The chosen districts shown in the larger Copenhagen context. (based on www.maps.google.com; approximate scale - 1:1.000.000)


The Modernist Utopia asserts the necessity of a total coordinated system as the ultimate solution to the world crisis. It does not accept any compromise concerning an adaptation of the existing, or a multiplicity of scopes. Although heavily criticised, especially in the second part of the 20th century, the modernist approach is still an existent tendency in contemporary architecture. “ … [T]he total design message was not to be repressed. Indeed it was so little repressed that, in the last few years, a newly inspired and wholly literal version of the message was enabled to appear as renditions of the ‘systems’ approach and a variety of other methodological finds.” (Rowe and Koetter, 2001: 96)

Le Corbusier’s Ville Radieuse (1924): a very raionalised grid.

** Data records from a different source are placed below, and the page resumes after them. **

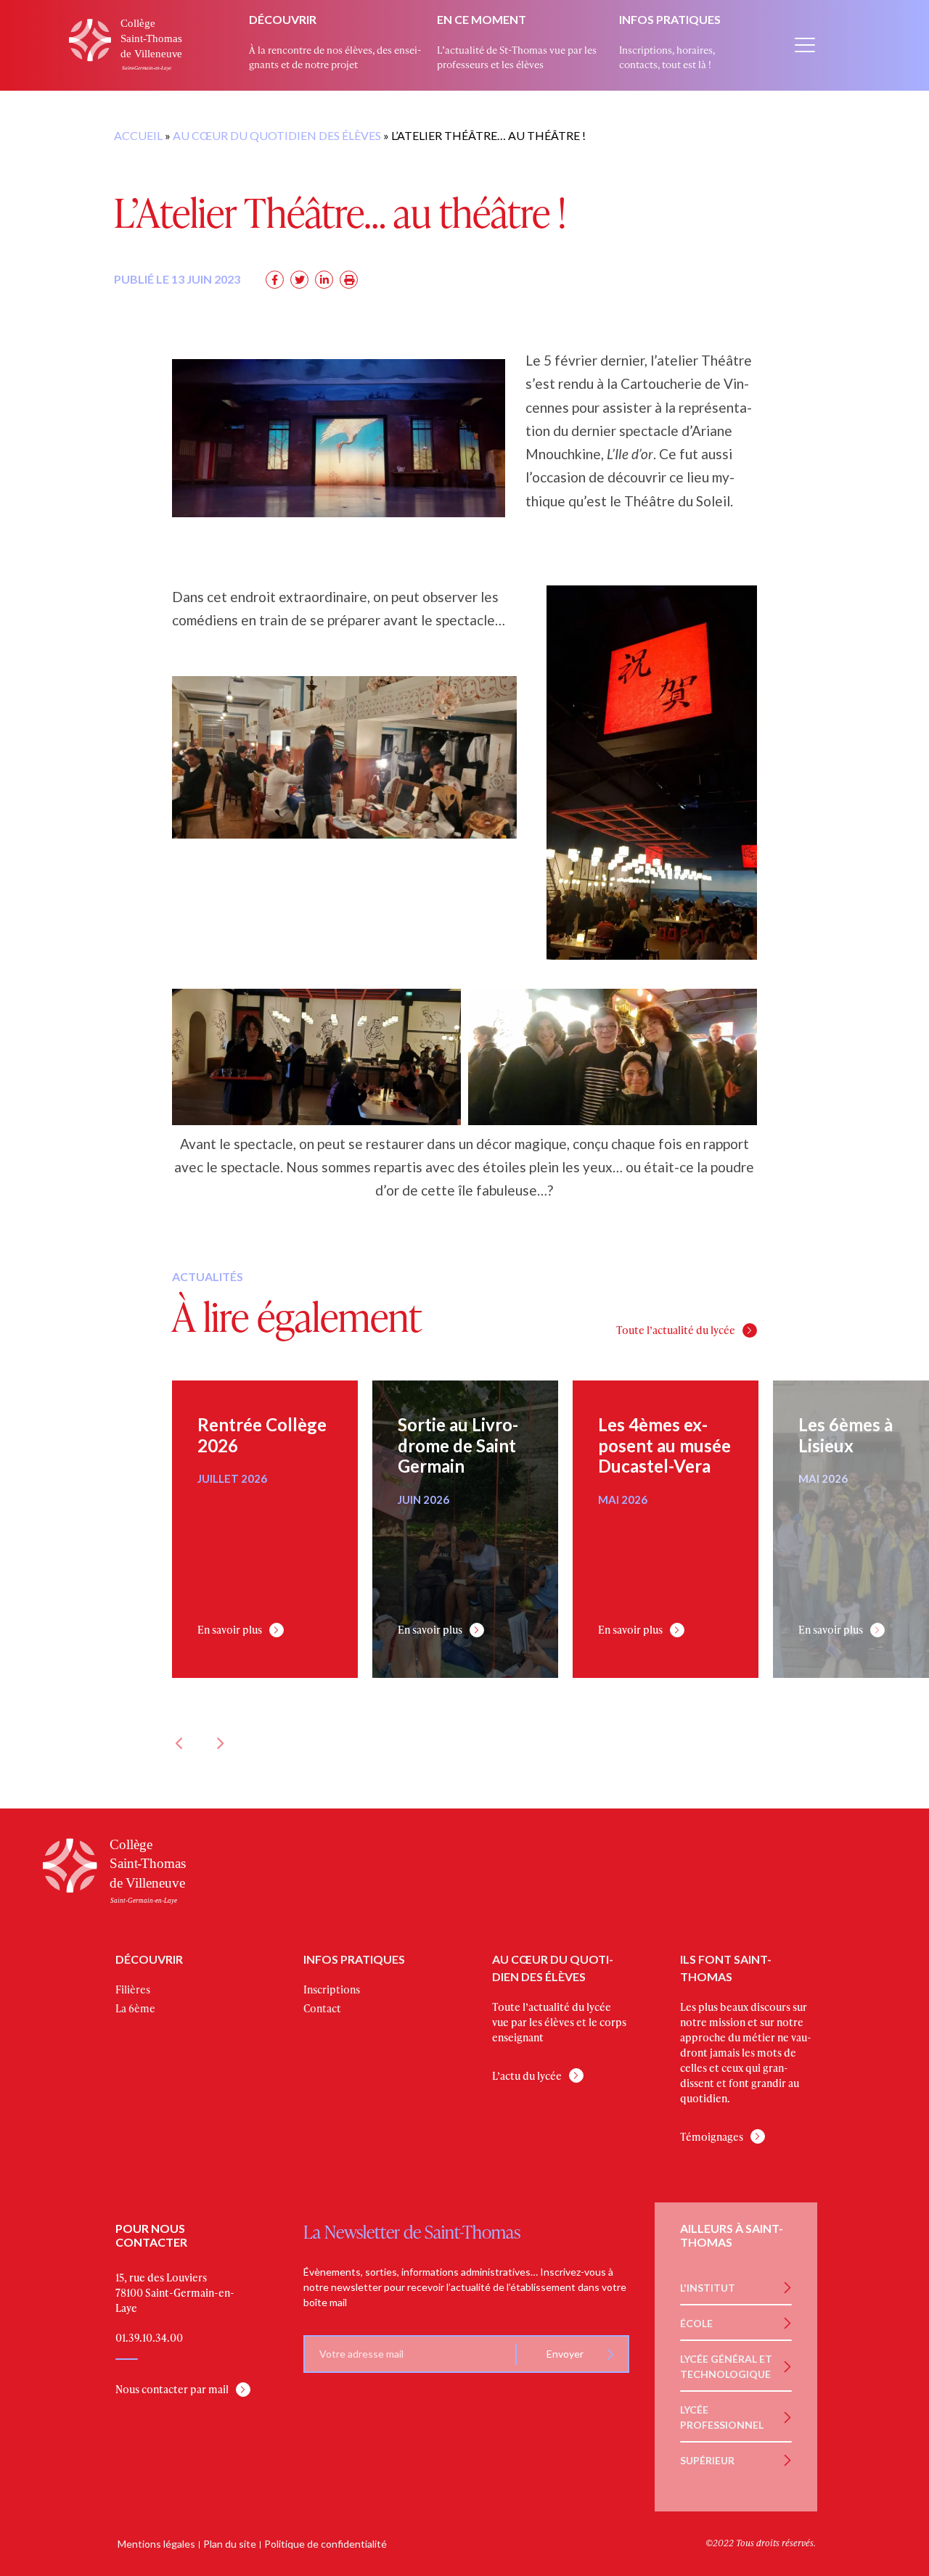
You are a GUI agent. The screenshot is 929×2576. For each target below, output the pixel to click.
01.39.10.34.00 (149, 2338)
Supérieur (707, 2460)
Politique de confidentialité (325, 2544)
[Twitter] (299, 280)
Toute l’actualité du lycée (675, 1330)
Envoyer (565, 2353)
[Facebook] (275, 280)
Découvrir (282, 19)
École (696, 2323)
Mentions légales (156, 2544)
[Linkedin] (324, 280)
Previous (179, 1743)
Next (219, 1743)
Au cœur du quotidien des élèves (277, 135)
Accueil (138, 135)
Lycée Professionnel (722, 2417)
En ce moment (481, 19)
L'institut (707, 2287)
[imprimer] (349, 280)
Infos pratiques (670, 19)
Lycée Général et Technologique (726, 2366)
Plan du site (229, 2544)
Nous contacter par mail (172, 2389)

The intention to create a new neighbourhood as a “complete” entity, the effort of urban integration being put solely in the infrastructural system, makes the modernist approach applicable to Ørestad. Located in the South-East of Copenhagen, the area was not part of the postwar city redevelopment “Finger Plan”, consequently remaining by the 1990s a large empty plot of land at the fringes of the city. Economic stagnation, high unemployment rates and city debts in the late 1980s stirred the authority’s interest in new urban strategies that would trigger Copenhagen’s regeneration (Kvorning, 2009). In 1991, the Danish Parliament passed the bill on Øresund Bridge, an expensive and elaborate piece of infrastructure connecting Denmark with the southernmost Swedish region Scania, and, simultaneously, passed the bill on Ørestad’s development (Kvorning, 2009). The act anticipated the high economic potential generated by the new European traffic corridor that the Øresund Bridge would create: “It must be in the national interest to create a competitive centre within the national boundaries and dam a development which might otherwise take place in a strengthened Northern Germany.” (By&Havn, 2010:7) The proposed new neighbourhood’s economic potential was further supported by the intention to build a highly efficient extension to the urban collective transport network, thus not only unlocking land values to finance the infrastructure, but at the same time, maintaining developers’ interest in the area and keeping the land prices high (Kvorning, 2009). The 1992 Ørestad Act stipulated that the master planning and development of the area would go alongside the construction of the new Metro line. Being in charge of the new project’s implementation, the newly found Ørestadsselskabet I/S (Ørestad Development Corporation I/S) organised an international architectural competition by the end of 1994. Though initially four entries were nominated, after public deliberation Finnish practice APRT (Artto Palo Rossi Tikka), which later joined Danish KHR (Krohn Hartvig Rasmussen) to form ARKKI, was appointed to draw the final master plan for Ørestad (By&Havn, 2010).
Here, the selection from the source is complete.